Thursday, May 13, 2004

There is nothing better in the world than waking up in a good mood. Lately that has been the case for me. I am energized and rearing to go. It's funny because I hear of winter depression and I laugh... Now I am starting to think that "winter depression" is what I suffer from. I don't know. Either that or I am completely crazy.

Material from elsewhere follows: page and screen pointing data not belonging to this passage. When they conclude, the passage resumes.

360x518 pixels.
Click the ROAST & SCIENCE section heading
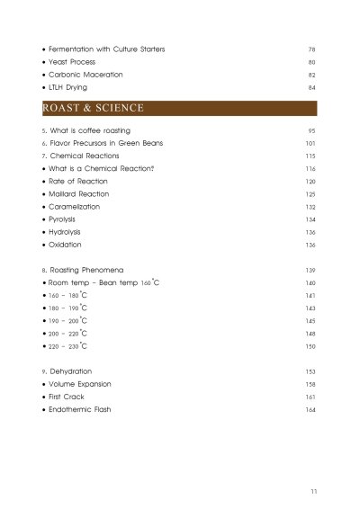(x=94, y=109)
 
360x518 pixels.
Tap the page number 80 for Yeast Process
(x=312, y=61)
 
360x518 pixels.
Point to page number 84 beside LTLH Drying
(x=312, y=87)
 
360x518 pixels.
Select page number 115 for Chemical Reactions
(x=310, y=156)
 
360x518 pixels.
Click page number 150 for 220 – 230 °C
(x=310, y=345)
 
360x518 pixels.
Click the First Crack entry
(x=71, y=396)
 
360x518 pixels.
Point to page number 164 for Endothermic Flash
(x=310, y=409)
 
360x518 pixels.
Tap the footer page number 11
(x=312, y=491)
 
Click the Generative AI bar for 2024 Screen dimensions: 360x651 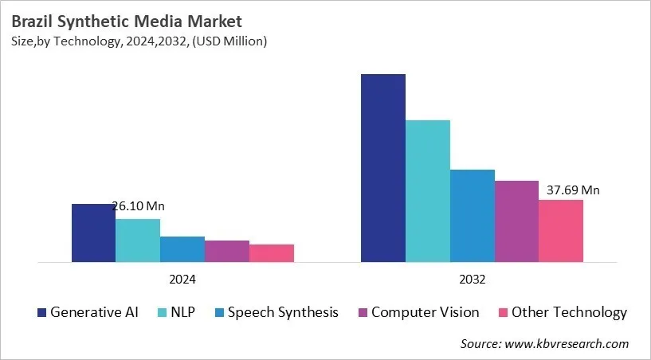(93, 233)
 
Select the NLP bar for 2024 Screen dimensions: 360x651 (138, 241)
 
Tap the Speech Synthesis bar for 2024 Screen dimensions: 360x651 (182, 249)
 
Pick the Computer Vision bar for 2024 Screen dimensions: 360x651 (227, 251)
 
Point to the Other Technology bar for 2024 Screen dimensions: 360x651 (272, 253)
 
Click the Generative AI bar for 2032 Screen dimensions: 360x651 (383, 168)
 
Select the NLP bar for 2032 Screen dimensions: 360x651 (428, 191)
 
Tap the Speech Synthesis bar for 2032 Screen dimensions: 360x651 (473, 216)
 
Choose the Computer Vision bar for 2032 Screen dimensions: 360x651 (516, 221)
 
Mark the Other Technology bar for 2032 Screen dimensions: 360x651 (561, 231)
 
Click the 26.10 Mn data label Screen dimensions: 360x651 (138, 206)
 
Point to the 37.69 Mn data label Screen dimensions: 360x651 (573, 190)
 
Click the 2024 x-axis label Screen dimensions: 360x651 (182, 280)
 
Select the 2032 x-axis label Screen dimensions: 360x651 (473, 280)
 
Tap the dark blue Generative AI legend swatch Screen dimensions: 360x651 (41, 312)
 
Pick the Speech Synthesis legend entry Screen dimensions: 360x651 (275, 312)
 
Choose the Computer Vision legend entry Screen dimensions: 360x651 (417, 312)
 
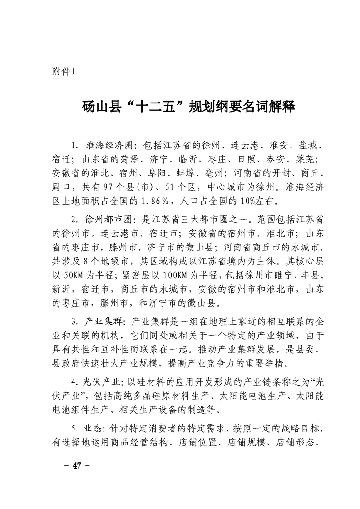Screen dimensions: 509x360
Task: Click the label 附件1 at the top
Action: [x=66, y=72]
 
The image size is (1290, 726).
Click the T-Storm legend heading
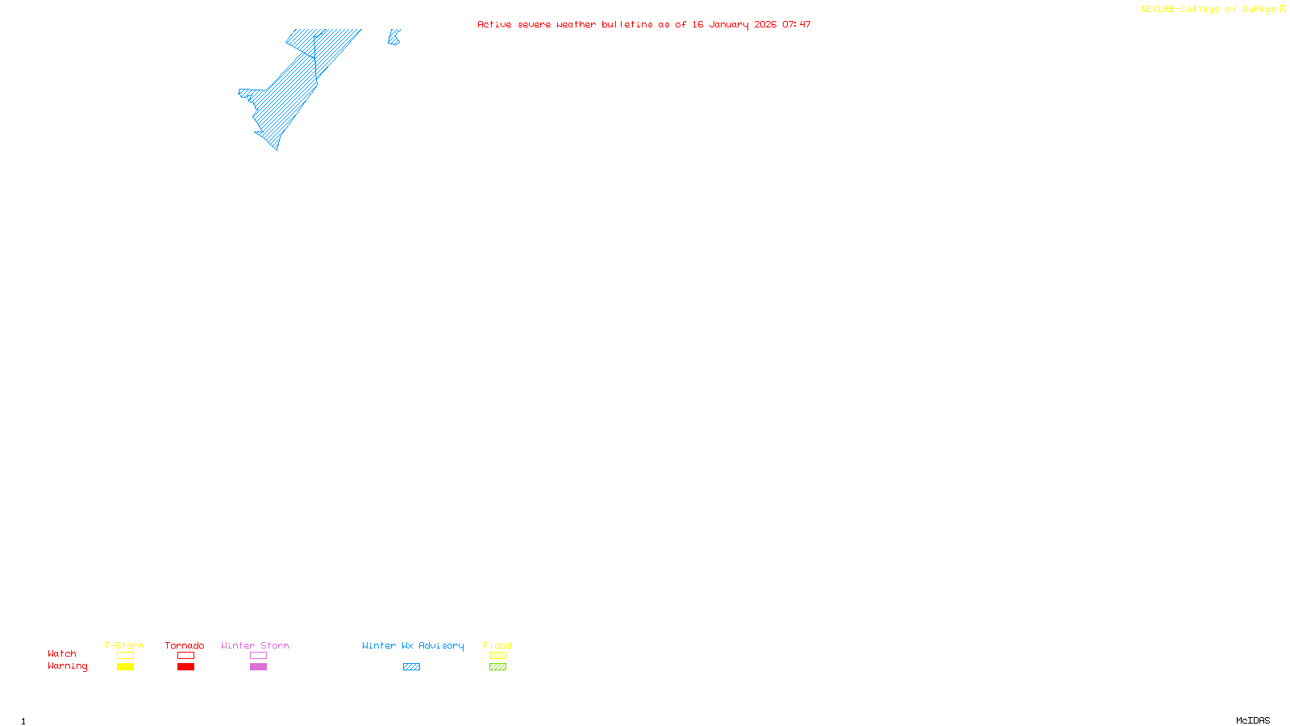pyautogui.click(x=124, y=645)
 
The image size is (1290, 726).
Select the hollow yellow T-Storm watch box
pyautogui.click(x=125, y=656)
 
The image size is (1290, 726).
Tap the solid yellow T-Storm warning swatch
pyautogui.click(x=125, y=667)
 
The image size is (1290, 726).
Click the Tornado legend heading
pyautogui.click(x=185, y=645)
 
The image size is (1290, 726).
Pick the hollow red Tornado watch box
pyautogui.click(x=185, y=656)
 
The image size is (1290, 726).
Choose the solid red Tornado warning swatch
pyautogui.click(x=185, y=667)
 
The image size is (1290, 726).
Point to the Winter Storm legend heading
pyautogui.click(x=255, y=645)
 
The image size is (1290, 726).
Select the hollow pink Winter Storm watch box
pyautogui.click(x=258, y=656)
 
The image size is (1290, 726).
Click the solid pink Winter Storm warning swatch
pyautogui.click(x=258, y=667)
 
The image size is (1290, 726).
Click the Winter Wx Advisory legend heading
pyautogui.click(x=413, y=645)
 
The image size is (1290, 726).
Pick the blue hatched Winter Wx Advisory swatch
pyautogui.click(x=411, y=667)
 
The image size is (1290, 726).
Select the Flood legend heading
pyautogui.click(x=497, y=645)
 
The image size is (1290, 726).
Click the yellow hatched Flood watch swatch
pyautogui.click(x=497, y=656)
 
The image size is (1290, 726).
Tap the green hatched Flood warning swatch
pyautogui.click(x=497, y=667)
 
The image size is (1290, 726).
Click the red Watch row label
pyautogui.click(x=62, y=653)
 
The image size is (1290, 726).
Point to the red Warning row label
pyautogui.click(x=68, y=666)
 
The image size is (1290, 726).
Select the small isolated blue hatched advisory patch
pyautogui.click(x=393, y=38)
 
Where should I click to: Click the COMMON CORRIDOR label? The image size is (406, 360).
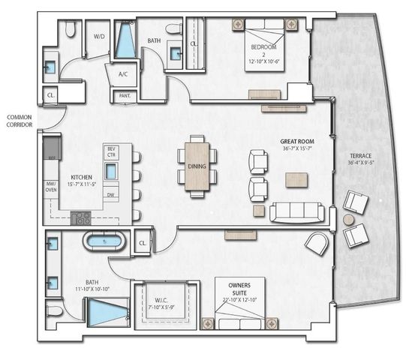(x=20, y=122)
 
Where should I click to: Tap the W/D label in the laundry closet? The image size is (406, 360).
(x=99, y=36)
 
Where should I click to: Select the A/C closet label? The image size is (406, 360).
(x=122, y=75)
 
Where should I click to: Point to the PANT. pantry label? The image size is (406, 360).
(x=122, y=96)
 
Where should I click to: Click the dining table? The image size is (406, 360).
(x=197, y=166)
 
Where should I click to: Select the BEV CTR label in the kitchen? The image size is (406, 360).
(x=111, y=152)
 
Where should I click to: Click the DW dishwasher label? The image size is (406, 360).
(x=111, y=194)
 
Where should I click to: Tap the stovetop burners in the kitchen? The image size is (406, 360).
(x=81, y=218)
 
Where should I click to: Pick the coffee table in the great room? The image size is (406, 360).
(x=296, y=179)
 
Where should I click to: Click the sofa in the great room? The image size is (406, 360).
(x=298, y=212)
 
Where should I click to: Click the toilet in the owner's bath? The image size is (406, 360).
(x=54, y=310)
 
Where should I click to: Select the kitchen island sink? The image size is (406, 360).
(x=111, y=171)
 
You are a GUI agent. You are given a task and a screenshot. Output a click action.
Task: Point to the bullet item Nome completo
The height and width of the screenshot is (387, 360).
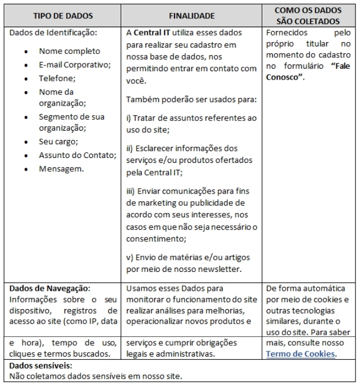point(70,51)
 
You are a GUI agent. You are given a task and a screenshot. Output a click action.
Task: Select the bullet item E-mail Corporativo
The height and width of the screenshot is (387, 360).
point(75,64)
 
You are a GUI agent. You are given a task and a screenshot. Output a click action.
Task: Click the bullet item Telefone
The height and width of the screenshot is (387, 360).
point(57,78)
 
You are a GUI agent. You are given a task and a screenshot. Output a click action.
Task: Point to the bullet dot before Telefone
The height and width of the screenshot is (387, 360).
point(27,79)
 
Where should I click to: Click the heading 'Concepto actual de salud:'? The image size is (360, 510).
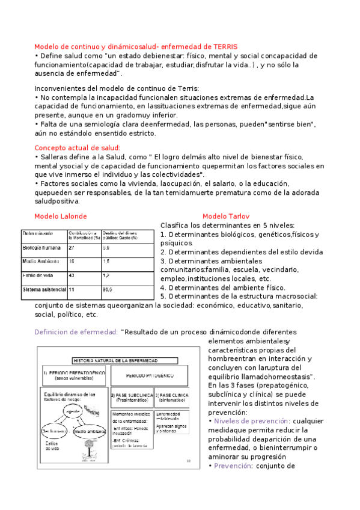point(78,147)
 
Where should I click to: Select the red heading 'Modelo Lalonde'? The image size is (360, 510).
point(61,216)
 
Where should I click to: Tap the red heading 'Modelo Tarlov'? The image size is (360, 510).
point(226,216)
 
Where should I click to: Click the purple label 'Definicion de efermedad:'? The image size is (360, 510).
point(76,332)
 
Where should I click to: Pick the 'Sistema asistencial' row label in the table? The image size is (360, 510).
point(43,289)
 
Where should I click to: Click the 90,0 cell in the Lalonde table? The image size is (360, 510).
point(108,289)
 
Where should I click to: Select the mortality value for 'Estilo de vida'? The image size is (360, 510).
point(72,275)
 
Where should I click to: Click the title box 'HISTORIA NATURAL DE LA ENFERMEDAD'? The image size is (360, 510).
point(115,360)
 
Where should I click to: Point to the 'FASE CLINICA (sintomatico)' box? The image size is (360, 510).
point(172,397)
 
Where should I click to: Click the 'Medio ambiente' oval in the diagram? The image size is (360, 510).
point(88,432)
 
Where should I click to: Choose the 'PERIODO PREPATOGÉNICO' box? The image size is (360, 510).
point(73,375)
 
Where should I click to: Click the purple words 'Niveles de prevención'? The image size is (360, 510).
point(249,421)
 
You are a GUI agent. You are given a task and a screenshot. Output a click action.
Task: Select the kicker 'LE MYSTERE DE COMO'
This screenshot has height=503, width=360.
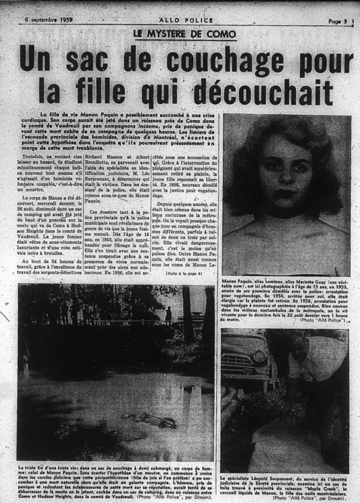[185, 34]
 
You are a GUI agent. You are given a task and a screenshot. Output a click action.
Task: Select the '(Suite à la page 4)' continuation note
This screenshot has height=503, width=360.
[184, 273]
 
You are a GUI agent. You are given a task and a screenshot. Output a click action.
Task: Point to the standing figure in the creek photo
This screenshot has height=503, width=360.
[168, 314]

I am however under distress this evening. I am getting so exhausted listening to everyone in my life try to control me. I am frustrated at the idea of actually listening to any of them. In fact, I am actually doing the exact opposite just out of spite and in some cases it isn't the right thing for me to do. I feel as if my feelings and ideas and even my dreams are a laughing stock to all of my loved ones. It is as if when I say what I want and go after it, instead of being there to support me, they all laugh and wait for me to fail. If I succeed or follow through, I am stupid for doing whatever it is that I did. If I fail then it is a whole whirl wind of "I told you so's". I am nauseated by it to be wuite frank. It bothers me and most of all it hurts me. If I fail...then I feel. I learn from my mistakes, get up and brush the dirt off. Why is it that no matter what I do in my life it's always the wrong thing? Why is it anyone's business but my own. I should'nt have to feel as if I owe explanations to anyone. I shouldn't have to feel as if I need to keep my dreams hidden in case someone bashes them. It is so unbelievably stressful to me.